Assignment - Give every line of the data again, exactly as it is written.

Dataset content -

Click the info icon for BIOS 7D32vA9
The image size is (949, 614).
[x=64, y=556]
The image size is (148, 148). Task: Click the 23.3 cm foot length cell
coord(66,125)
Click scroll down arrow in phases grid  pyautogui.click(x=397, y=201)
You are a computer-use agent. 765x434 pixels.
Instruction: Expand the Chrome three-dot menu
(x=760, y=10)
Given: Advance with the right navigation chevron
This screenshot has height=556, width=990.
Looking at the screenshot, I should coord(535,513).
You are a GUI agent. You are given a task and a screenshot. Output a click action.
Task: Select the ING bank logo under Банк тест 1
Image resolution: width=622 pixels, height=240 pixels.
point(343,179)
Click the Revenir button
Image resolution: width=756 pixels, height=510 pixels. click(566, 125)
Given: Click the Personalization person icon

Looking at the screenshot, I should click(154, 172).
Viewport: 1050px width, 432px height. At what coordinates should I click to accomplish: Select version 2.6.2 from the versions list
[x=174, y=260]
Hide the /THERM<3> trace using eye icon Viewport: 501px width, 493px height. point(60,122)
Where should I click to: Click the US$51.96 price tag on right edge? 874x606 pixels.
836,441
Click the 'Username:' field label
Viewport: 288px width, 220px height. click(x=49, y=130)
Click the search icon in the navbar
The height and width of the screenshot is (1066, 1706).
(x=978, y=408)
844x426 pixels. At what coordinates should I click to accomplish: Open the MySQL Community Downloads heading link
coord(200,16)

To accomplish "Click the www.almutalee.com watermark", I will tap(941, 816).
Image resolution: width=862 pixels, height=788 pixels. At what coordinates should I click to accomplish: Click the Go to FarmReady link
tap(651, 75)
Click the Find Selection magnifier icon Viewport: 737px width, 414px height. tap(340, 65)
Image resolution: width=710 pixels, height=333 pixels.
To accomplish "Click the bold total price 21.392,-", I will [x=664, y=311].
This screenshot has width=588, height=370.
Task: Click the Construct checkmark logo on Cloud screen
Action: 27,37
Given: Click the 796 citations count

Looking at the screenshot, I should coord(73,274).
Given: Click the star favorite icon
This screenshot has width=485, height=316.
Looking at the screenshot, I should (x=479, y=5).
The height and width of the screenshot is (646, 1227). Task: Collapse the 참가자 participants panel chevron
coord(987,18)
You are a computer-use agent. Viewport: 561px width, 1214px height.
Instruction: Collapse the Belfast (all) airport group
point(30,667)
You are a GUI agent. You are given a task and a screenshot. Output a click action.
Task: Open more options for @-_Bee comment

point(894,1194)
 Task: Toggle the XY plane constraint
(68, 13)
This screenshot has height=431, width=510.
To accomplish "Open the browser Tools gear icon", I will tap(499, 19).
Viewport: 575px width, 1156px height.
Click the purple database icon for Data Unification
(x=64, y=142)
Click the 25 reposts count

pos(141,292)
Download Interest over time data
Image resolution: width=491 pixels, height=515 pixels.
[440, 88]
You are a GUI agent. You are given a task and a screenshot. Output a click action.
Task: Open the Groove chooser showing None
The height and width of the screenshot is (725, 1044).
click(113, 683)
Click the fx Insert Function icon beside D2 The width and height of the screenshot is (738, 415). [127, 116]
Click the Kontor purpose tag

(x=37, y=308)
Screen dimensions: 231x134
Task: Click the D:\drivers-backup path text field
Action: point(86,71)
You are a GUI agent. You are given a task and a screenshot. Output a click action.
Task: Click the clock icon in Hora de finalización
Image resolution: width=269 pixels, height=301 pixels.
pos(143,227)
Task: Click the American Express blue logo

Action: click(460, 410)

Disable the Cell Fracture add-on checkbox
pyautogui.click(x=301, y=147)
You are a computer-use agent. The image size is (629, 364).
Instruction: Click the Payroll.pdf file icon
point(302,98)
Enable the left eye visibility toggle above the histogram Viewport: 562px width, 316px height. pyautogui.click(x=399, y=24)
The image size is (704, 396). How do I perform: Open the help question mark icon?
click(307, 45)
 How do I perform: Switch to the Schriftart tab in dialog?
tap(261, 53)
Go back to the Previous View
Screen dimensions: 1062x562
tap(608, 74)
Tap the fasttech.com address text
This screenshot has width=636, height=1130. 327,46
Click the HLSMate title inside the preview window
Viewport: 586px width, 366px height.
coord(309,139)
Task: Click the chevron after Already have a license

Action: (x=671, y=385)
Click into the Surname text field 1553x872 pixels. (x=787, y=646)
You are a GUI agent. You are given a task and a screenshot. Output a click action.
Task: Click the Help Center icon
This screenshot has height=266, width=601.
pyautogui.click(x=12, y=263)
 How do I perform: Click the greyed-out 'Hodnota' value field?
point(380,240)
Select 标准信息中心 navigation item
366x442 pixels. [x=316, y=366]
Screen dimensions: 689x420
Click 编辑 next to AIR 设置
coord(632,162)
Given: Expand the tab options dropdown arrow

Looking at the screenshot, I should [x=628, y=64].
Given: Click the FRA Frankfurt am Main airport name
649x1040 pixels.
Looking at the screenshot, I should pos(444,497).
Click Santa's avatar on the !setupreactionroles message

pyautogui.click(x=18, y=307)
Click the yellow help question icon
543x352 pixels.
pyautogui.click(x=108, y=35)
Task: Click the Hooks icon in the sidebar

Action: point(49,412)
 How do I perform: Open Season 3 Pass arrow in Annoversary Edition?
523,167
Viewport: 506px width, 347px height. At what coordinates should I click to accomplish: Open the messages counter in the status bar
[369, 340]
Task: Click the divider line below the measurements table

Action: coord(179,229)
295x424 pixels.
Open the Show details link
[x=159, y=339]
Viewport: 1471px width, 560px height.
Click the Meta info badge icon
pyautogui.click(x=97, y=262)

Answer to this task -
Click the info icon for BIOS 7D32vA9
The image size is (949, 614).
[x=64, y=556]
The image size is (148, 148). Task: Click the 23.3 cm foot length cell
coord(66,125)
Click scroll down arrow in phases grid  pyautogui.click(x=397, y=201)
You are a computer-use agent. 765x434 pixels.
Instruction: Expand the Chrome three-dot menu
(x=760, y=10)
Given: Advance with the right navigation chevron
This screenshot has height=556, width=990.
Looking at the screenshot, I should coord(535,513).
You are a GUI agent. You are given a task and a screenshot. Output a click action.
Task: Select the ING bank logo under Банк тест 1
Image resolution: width=622 pixels, height=240 pixels.
point(343,179)
Click the Revenir button
Image resolution: width=756 pixels, height=510 pixels. click(566, 125)
Given: Click the Personalization person icon

Looking at the screenshot, I should click(154, 172).
Viewport: 1050px width, 432px height. At what coordinates should I click to accomplish: Select version 2.6.2 from the versions list
[x=174, y=260]
Hide the /THERM<3> trace using eye icon Viewport: 501px width, 493px height. point(60,122)
Where should I click to: Click the US$51.96 price tag on right edge? 874x606 pixels.
836,441
Click the 'Username:' field label
Viewport: 288px width, 220px height. click(x=49, y=130)
Click the search icon in the navbar
The height and width of the screenshot is (1066, 1706).
(x=978, y=408)
844x426 pixels. At what coordinates should I click to accomplish: Open the MySQL Community Downloads heading link
coord(200,16)

To accomplish "Click the www.almutalee.com watermark", I will tap(941, 816).
Image resolution: width=862 pixels, height=788 pixels. At what coordinates should I click to accomplish: Click the Go to FarmReady link
tap(651, 75)
Click the Find Selection magnifier icon Viewport: 737px width, 414px height. tap(340, 65)
Image resolution: width=710 pixels, height=333 pixels.
To accomplish "Click the bold total price 21.392,-", I will [x=664, y=311].
This screenshot has width=588, height=370.
Task: Click the Construct checkmark logo on Cloud screen
Action: 27,37
Given: Click the 796 citations count

Looking at the screenshot, I should coord(73,274).
Given: Click the star favorite icon
This screenshot has width=485, height=316.
Looking at the screenshot, I should (x=479, y=5).
The height and width of the screenshot is (646, 1227). Task: Collapse the 참가자 participants panel chevron
coord(987,18)
You are a computer-use agent. Viewport: 561px width, 1214px height.
Instruction: Collapse the Belfast (all) airport group
point(30,667)
You are a GUI agent. You are given a task and a screenshot. Output a click action.
Task: Open more options for @-_Bee comment

point(894,1194)
 Task: Toggle the XY plane constraint
(68, 13)
This screenshot has height=431, width=510.
To accomplish "Open the browser Tools gear icon", I will tap(499, 19).
Viewport: 575px width, 1156px height.
Click the purple database icon for Data Unification
(x=64, y=142)
Click the 25 reposts count

pos(141,292)
Download Interest over time data
Image resolution: width=491 pixels, height=515 pixels.
[440, 88]
You are a GUI agent. You are given a task and a screenshot. Output a click action.
Task: Open the Groove chooser showing None
The height and width of the screenshot is (725, 1044).
click(113, 683)
Click the fx Insert Function icon beside D2 The width and height of the screenshot is (738, 415). [127, 116]
Click the Kontor purpose tag

(x=37, y=308)
Screen dimensions: 231x134
Task: Click the D:\drivers-backup path text field
Action: point(86,71)
You are a GUI agent. You are given a task and a screenshot. Output a click action.
Task: Click the clock icon in Hora de finalización
Image resolution: width=269 pixels, height=301 pixels.
pos(143,227)
Task: Click the American Express blue logo

Action: click(460, 410)

Disable the Cell Fracture add-on checkbox
pyautogui.click(x=301, y=147)
You are a computer-use agent. The image size is (629, 364).
Instruction: Click the Payroll.pdf file icon
point(302,98)
Enable the left eye visibility toggle above the histogram Viewport: 562px width, 316px height. pyautogui.click(x=399, y=24)
The image size is (704, 396). How do I perform: Open the help question mark icon?
click(307, 45)
 How do I perform: Switch to the Schriftart tab in dialog?
tap(261, 53)
Go back to the Previous View
Screen dimensions: 1062x562
tap(608, 74)
Tap the fasttech.com address text
This screenshot has width=636, height=1130. 327,46
Click the HLSMate title inside the preview window
Viewport: 586px width, 366px height.
coord(309,139)
Task: Click the chevron after Already have a license

Action: (x=671, y=385)
Click into the Surname text field 1553x872 pixels. (x=787, y=646)
You are a GUI agent. You are given a task and a screenshot. Output a click action.
Task: Click the Help Center icon
This screenshot has height=266, width=601.
pyautogui.click(x=12, y=263)
 How do I perform: Click the greyed-out 'Hodnota' value field?
point(380,240)
Select 标准信息中心 navigation item
366x442 pixels. [x=316, y=366]
Screen dimensions: 689x420
Click 编辑 next to AIR 设置
coord(632,162)
Given: Expand the tab options dropdown arrow

Looking at the screenshot, I should [x=628, y=64].
Given: Click the FRA Frankfurt am Main airport name
649x1040 pixels.
Looking at the screenshot, I should pos(444,497).
Click Santa's avatar on the !setupreactionroles message

pyautogui.click(x=18, y=307)
Click the yellow help question icon
543x352 pixels.
pyautogui.click(x=108, y=35)
Task: Click the Hooks icon in the sidebar

Action: point(49,412)
 How do I perform: Open Season 3 Pass arrow in Annoversary Edition?
523,167
Viewport: 506px width, 347px height. At what coordinates should I click to accomplish: Open the messages counter in the status bar
[369, 340]
Task: Click the divider line below the measurements table

Action: coord(179,229)
295x424 pixels.
Open the Show details link
[x=159, y=339]
Viewport: 1471px width, 560px height.
Click the Meta info badge icon
pyautogui.click(x=97, y=262)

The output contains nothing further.